Você se diverte assim porque acha que eu sou uma carta que
pode ser sacrificada. Que é só um extra, mas não vai te fazer ganhar o jogo.
Você me subestima tanto que acredita piamente que pode me deixar cozinhando por
tempo indeterminado, porque eu vou estar te esperando voltar. Porque ninguém
mais ou nada mais me interessaria (ou se interessaria por mim). Mas você
disfarça isso de nobreza, altruísmo, adora encher o peito pra dizer que é um
ser humano muito mais evoluído que eu. Que todo mundo. Quando na verdade você
só quer escapar para o seu mundinho estéril. Pra não ter que lidar com ninguém.

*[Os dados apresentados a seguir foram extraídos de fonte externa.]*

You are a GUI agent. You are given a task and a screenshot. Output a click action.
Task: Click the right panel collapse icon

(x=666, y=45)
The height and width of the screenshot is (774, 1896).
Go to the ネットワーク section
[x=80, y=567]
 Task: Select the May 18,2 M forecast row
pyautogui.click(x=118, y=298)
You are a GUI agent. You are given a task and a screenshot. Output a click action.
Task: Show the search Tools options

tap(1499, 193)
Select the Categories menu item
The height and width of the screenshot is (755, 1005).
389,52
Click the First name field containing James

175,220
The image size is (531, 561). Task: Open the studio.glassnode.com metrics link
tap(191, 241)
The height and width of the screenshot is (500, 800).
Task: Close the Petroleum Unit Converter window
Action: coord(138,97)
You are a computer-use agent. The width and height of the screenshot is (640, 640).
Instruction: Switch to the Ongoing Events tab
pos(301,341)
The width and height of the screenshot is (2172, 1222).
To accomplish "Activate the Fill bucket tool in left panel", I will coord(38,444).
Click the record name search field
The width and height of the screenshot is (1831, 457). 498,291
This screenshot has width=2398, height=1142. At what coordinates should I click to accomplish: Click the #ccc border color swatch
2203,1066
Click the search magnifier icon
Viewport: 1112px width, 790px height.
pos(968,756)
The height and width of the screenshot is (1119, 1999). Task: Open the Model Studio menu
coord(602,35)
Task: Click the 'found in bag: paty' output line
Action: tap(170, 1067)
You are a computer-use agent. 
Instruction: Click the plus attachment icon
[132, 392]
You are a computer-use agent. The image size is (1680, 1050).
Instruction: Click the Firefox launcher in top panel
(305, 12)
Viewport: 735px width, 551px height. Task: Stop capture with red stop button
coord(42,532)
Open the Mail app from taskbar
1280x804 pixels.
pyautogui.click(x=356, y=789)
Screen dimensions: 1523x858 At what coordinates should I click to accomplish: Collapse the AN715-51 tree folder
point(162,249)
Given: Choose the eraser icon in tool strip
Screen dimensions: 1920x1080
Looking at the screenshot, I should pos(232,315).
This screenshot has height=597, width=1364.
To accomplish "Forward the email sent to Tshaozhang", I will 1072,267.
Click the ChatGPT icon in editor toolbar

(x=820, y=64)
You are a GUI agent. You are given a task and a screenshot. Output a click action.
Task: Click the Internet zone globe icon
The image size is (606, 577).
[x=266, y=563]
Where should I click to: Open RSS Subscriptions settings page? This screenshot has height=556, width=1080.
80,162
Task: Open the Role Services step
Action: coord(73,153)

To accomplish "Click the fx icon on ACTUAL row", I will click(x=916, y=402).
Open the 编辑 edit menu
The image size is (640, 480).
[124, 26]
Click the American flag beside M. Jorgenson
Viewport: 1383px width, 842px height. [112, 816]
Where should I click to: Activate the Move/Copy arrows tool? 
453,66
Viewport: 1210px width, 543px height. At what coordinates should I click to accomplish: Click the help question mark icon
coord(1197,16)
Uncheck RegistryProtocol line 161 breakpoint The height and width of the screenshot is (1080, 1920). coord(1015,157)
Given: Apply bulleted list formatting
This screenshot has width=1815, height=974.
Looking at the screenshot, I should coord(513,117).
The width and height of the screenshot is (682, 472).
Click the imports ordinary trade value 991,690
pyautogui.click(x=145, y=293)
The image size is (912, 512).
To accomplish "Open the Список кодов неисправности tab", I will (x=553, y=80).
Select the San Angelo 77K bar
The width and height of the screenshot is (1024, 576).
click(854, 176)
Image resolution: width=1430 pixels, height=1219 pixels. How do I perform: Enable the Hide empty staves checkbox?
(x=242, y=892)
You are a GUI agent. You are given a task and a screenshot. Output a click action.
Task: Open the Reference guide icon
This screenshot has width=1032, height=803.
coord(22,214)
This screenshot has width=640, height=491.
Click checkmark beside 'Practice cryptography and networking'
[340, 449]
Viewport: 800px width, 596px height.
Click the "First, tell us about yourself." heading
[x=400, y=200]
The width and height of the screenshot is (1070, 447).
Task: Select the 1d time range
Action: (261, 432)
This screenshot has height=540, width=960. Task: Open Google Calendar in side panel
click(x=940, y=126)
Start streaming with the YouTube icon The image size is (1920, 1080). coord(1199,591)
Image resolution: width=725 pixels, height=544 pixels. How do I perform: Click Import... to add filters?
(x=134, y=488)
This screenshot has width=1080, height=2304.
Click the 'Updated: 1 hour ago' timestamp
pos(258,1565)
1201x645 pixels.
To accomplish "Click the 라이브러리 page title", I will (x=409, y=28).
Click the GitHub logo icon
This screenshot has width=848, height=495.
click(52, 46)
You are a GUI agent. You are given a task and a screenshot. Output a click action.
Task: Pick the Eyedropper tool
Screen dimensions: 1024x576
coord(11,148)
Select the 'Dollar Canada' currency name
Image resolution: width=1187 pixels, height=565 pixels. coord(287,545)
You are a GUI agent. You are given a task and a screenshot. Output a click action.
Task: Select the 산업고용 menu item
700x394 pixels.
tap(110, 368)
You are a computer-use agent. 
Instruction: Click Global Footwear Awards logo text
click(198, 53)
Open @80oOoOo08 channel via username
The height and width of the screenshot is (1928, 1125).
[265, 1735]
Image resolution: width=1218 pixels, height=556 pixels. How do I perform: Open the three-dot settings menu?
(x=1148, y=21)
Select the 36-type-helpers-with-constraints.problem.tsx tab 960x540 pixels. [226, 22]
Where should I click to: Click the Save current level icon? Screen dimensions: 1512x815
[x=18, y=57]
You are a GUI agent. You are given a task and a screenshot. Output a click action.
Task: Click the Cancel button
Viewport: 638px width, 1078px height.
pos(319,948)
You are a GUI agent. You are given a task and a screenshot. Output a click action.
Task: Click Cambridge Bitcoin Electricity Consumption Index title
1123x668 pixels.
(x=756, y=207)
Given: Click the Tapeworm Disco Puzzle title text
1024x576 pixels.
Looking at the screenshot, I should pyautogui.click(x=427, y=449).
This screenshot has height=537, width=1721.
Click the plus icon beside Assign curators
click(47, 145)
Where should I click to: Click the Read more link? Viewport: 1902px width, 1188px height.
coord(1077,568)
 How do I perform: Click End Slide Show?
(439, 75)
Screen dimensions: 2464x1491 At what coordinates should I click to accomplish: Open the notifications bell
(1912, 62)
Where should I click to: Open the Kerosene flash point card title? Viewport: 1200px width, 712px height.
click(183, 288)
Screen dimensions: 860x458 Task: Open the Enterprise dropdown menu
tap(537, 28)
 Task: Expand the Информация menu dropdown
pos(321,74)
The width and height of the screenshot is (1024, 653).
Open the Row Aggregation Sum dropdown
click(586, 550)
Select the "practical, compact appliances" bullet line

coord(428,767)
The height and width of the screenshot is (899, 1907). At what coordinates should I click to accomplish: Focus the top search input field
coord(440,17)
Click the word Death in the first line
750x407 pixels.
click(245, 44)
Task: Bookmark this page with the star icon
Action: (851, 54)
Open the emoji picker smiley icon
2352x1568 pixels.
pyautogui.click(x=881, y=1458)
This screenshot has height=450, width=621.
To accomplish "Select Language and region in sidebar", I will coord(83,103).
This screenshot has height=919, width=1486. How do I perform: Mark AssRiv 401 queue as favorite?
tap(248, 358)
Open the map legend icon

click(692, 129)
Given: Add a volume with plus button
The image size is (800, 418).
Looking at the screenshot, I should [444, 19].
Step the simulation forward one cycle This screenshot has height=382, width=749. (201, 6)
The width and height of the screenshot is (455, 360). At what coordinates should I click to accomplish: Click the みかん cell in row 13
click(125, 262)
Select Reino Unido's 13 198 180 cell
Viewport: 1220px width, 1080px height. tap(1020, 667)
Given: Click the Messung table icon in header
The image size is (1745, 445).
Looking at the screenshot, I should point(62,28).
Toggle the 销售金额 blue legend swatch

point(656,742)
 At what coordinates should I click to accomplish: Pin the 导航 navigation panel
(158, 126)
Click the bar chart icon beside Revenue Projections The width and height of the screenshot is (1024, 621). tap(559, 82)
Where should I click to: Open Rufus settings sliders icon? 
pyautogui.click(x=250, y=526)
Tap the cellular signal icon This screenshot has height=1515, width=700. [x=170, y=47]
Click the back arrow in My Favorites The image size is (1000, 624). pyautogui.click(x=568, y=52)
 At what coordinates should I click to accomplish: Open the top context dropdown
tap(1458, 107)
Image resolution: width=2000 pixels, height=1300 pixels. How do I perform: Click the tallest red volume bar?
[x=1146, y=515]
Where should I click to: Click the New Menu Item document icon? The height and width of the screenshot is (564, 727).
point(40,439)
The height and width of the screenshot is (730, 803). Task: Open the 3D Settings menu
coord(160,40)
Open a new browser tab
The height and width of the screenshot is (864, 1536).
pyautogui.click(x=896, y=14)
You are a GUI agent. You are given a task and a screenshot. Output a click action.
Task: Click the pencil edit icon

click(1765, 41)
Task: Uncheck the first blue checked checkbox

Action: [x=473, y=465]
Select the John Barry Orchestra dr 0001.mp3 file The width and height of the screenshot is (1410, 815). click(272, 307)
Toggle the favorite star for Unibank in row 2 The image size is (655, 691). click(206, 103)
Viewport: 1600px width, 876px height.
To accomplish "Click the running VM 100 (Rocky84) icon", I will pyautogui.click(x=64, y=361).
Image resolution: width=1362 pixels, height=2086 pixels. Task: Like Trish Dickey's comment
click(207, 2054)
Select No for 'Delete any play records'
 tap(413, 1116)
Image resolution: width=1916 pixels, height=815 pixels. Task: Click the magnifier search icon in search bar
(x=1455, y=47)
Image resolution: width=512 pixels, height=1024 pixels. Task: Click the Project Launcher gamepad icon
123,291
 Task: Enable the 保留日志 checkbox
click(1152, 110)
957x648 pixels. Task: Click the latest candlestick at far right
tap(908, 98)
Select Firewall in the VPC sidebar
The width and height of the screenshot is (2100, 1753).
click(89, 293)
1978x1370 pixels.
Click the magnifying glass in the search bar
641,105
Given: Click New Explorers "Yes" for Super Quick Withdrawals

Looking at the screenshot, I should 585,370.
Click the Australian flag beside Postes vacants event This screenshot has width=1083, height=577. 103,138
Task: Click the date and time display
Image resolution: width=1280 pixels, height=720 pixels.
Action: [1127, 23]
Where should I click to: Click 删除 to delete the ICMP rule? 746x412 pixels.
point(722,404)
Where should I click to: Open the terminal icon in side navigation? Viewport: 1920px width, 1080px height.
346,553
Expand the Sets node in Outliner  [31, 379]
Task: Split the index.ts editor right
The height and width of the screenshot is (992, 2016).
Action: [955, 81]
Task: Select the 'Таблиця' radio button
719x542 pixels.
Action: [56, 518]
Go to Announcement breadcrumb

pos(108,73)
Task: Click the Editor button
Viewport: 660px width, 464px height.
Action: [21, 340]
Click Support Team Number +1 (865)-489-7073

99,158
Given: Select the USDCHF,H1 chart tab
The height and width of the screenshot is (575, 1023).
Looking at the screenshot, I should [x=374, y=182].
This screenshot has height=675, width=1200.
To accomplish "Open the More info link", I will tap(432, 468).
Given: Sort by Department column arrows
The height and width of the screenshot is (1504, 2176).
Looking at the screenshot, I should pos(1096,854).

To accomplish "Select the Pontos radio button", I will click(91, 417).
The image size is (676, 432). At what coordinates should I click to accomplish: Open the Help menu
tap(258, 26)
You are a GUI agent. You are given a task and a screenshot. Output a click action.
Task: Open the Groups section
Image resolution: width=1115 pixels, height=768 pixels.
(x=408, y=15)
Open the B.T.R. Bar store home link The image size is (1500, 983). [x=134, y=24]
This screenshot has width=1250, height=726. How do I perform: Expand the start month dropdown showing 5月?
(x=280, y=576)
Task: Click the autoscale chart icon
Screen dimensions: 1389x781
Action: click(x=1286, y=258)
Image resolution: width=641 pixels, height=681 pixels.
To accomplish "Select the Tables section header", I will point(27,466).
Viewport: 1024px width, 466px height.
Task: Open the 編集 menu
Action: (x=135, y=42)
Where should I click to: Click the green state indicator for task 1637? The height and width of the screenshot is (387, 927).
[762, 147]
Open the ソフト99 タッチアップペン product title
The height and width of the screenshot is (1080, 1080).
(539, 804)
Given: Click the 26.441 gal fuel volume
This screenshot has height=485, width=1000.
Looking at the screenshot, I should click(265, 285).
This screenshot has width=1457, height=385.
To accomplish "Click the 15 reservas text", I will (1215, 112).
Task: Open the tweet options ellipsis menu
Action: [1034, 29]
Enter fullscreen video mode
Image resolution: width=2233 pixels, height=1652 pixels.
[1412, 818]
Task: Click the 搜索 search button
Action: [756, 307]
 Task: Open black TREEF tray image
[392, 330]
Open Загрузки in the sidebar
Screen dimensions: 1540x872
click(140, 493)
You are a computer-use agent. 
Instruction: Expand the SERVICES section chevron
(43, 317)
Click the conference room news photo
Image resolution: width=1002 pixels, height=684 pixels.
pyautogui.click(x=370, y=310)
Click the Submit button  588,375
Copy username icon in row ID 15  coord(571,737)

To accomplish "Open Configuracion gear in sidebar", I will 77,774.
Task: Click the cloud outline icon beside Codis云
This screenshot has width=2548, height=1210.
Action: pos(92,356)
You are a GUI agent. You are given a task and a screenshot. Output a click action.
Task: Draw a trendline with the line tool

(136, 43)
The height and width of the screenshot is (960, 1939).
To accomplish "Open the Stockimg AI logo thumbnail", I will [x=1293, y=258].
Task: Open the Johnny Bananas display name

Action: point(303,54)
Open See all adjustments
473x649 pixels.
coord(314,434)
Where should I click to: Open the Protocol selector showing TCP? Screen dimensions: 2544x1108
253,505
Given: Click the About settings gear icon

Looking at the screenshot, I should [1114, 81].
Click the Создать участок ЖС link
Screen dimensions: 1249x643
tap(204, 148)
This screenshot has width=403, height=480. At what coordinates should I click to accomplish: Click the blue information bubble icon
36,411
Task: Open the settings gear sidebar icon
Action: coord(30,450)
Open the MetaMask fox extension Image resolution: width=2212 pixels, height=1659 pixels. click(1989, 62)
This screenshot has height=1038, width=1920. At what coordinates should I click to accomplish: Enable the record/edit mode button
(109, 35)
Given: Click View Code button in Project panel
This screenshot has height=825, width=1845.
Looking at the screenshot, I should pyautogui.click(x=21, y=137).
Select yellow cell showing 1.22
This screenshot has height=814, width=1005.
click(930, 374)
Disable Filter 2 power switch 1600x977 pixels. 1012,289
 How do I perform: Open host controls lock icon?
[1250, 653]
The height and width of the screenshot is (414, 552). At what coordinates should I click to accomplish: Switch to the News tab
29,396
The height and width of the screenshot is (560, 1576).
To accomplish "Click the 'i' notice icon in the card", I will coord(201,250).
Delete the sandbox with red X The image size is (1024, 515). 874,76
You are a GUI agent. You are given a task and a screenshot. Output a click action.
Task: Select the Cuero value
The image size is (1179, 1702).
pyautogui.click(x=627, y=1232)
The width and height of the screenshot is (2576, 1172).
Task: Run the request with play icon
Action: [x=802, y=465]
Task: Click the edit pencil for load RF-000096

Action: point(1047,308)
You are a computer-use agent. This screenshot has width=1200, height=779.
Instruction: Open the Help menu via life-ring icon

Você diz que quer ajudar todo mundo, mas
está se lixando para os sentimentos das pessoas, para quem precisa de
você.
Cuidado. Eu estou virando o jogo e você nem está percebendo.
O grande problema dos jogadores que sempre vencem é arrogância. Eles são
incapazes de perceber o perigo. Mais um pouco e eu ganho o jogo, quebro a mesa e
levo todas as fichas de volta pra casa.